---------- Texte ----------

Dans le monde du vin, l’année 2024, c’est celle des centenaires ! A commencer par l’année internationale de la vigne et du vin qui commémore les cent premières années d’activité de l’OIV, celle du consortium du Chianti Classico, de l’Appellation d’origine Mercurey, de l’Appellation d’origine Moulin-À-Vent…On est en plein marketing du patrimoine dont notre président est adepte qualifié par Le Monde d’inflation mémorielle !
Pourtant à y regarder de plus près, le concept de l’AOC, Appellation d’Origine Controlée, a été créé beaucoup plus tard : c’est la loi Capus promulguée en 1935. Erreur historique ? Non, disons que certaines de ces appellations prennent les devants en se donnant un coup de vieux. Pour se propulser sur la scène médiatique avant tout le monde ?
griller la politesse
On peut supposer en effet qu’en 2036 ce sera la bousculade au portillon des AOC : Arbois, Chateauneuf du Pape, Tavel, Cassis, Monbazillac, premières appellations reconnues officiellement par le décret-loi du 15 mai 1936 ainsi que quelques unes des 10 crus du vignoble du Beaujolais reconnues, elles, le 11 septembre de la même année 1936 : Morgon, Chiroubles, Fleurie, Chenas et…Moulin-À-Vent , qui, pour être tout à fait honnête, avait été la première appellation communale délimitée du Beaujolais en 1924.
vieux c’est mieux ?

Car parmi les 363 AOC viticoles que décompte la France, n’est-ce pas justement les nouvelles appellations reconnues ces trente dernières années qui portent l’esprit d’innovation et le renouveau du vignoble dont il a tant besoin ? Celles qui ont apporté le bio, bousculé les pratiques culturales…
la course au meilleur ?
Alors pour mieux comprendre, plaçons nous dans le concert des appellations du Beaujolais éclaboussées par l’empire des Nouveaux comme l’écrit joliment Terre de Vins. Inter Beaujolais se définit à travers trois univers :
La concurrence est forte entre les 10 appellations communales qui sont depuis longtemps montées en gamme dans la catégorie Beaujolais de caractère. Et Moulin-À-Vent doit partager le podium du succès avec Morgon, Cote de Brouilly, Brouilly…Une plus grande présence s’impose pour se démarquer du peloton. Fêter son centenaire avant les autres est sans doute une carte maîtresse pour mieux vendre son vin.
un nouveau coeur de cible

Et bien, il suffit (doux euphémisme !) de changer de segment et passer dans la catégorie super premium, voire ultra premium : le Beaujolais d’exception, celle qui concerne les consommateurs de plus en plus hédonistes […] qui montrent un intérêt croissant pour les produits de qualité supérieure, les vins rares…professait-on à WineParis 2024. Une tendance alimentée par un désir de qualité, d’authenticité et de différenciation. Justement le coeur de cible du cru Moulin-À-Vent !

----------

#### [Exercice écrit 1]
Répondez aux questions suivantes d'après le texte sur les centenaires du vin.
(a) Quelle loi a créé le concept d'AOC, et en quelle année a-t-elle été promulguée ?
(b) Combien d'AOC viticoles la France compte-t-elle ?
(c) En quelle année Moulin-À-Vent a-t-il été délimité comme première appellation communale du Beaujolais ?
#### [Exercice écrit 2]
Prolongez le texte sur les centenaires du vin à partir de sa dernière phrase.
Les lignes qui suivent forment un document indépendant du texte sur les centenaires du vin.

---------- Documents sources ----------

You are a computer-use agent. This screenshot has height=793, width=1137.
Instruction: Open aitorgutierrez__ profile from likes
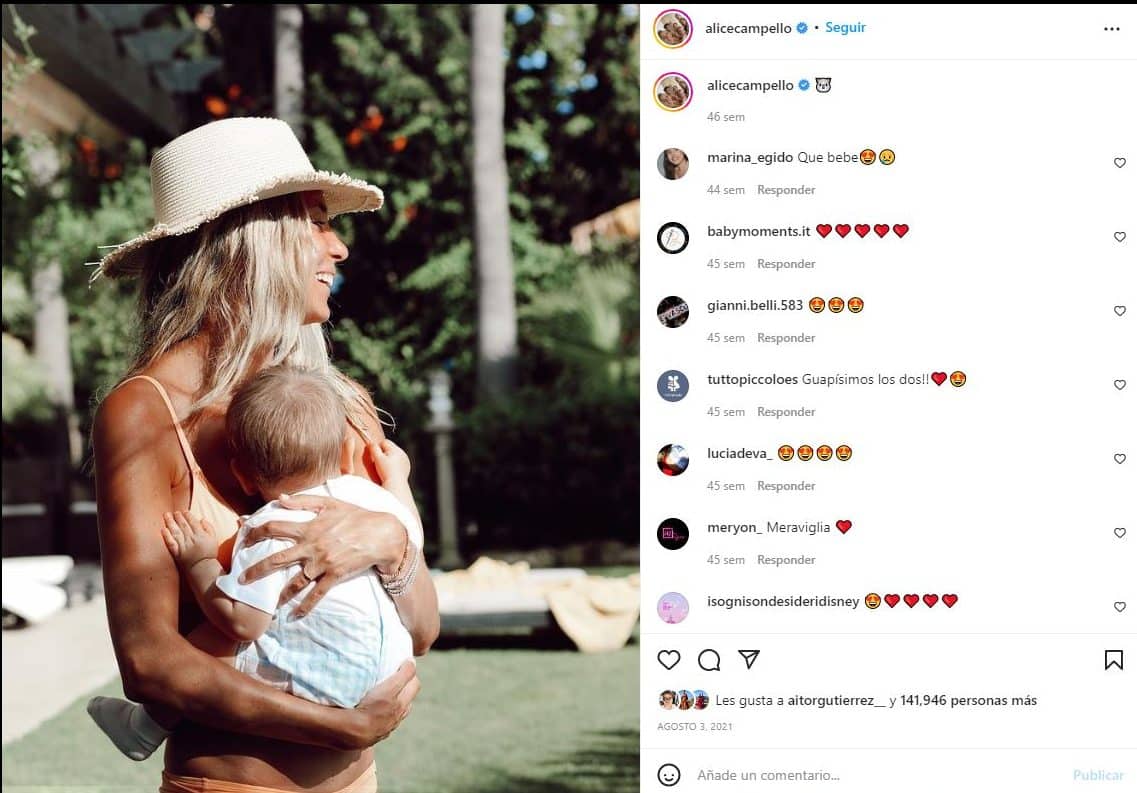(837, 700)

----------

#### [Corrigé 1]
(a) La loi Capus, promulguée en 1935.
(b) La France compte 363 AOC viticoles.
(c) En 1924.

#### [Corrigé 2]
les climats comme modèle
Et là on assiste à une bataille qui se situe à un autre niveau, celui de l’exception. Alors tout un processus s’est mis en route animé par l’Union des Crus du Beaujolais : faire reconnaître les lieux-dits par une étude de caractérisation des terroirs, la sélection les parcelles, la création des cuvées lieux-dits en s’inspirant du modèle de toujours : les Climats de Bourgogne.
L’idée n’est pas nouvelle puisqu’au 19ème siècle une classification très précise des lieux-dits de Moulin-À-Vent avait été réalisée en Crus, Premiers Crus (Attention ! pas à la façon des crus bordelais qui sont des châteaux, ni comme les crus champenois qui sont des communes…). On parle bien ici de lieux-dits. En voici quelques uns : “les Vérillats”, “La Rochelle”, “Aux Caves”, “le Moulin-à-Vent”, “Rochegrès”, “Carquelin”,“les Thorins”…
Faire donc reconnaître certains de ces lieux-dits qui ont une typicité particulière en Premiers Crus, en déposant un dossier auprès de l’INAO, voilà l’objectif. Le dépôt du dossier de Moulin-À-Vent est imminent et va rejoindre celui des appellations Fleury, Brouilly et Côte de Brouilly qui elles aussi ont entamé la même démarche. Alors qui a dit que les vignerons de Moulin-À-Vent s’endormaient sur leurs lauriers ?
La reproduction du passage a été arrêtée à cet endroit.